- WHAT YOU ARE ASKED TO DO
Collect each line below that contains the word "icon" and copy those lines.

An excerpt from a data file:
· · · · · · ·

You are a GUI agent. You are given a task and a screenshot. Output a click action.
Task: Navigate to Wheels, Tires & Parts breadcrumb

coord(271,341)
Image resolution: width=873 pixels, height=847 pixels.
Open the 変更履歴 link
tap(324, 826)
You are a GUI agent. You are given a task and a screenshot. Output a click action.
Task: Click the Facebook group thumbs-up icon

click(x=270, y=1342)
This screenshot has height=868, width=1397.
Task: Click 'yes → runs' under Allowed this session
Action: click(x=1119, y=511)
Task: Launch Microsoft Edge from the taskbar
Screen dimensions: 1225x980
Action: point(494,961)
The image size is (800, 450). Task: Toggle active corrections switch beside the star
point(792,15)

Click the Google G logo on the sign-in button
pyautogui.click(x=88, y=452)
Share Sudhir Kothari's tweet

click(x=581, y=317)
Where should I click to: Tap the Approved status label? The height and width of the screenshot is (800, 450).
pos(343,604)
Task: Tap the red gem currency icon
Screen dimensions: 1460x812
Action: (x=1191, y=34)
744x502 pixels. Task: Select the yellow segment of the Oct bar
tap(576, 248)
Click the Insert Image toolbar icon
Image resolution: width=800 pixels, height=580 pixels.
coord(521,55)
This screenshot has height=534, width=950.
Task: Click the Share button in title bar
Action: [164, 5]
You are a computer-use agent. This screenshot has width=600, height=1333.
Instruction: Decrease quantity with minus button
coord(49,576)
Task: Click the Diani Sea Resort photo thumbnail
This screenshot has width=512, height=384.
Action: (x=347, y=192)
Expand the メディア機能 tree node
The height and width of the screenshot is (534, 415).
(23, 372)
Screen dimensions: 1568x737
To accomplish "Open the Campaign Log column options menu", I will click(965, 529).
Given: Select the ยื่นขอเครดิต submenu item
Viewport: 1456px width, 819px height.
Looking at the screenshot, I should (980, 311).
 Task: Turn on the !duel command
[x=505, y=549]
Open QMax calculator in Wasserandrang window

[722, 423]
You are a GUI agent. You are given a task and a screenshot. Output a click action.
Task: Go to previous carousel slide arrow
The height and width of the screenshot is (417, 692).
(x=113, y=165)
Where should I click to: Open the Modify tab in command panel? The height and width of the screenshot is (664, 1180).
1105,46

· · · · · · ·

- EXPECTED ANSWER
Task: Click the Facebook group thumbs-up icon
Task: Tap the red gem currency icon
Click the Insert Image toolbar icon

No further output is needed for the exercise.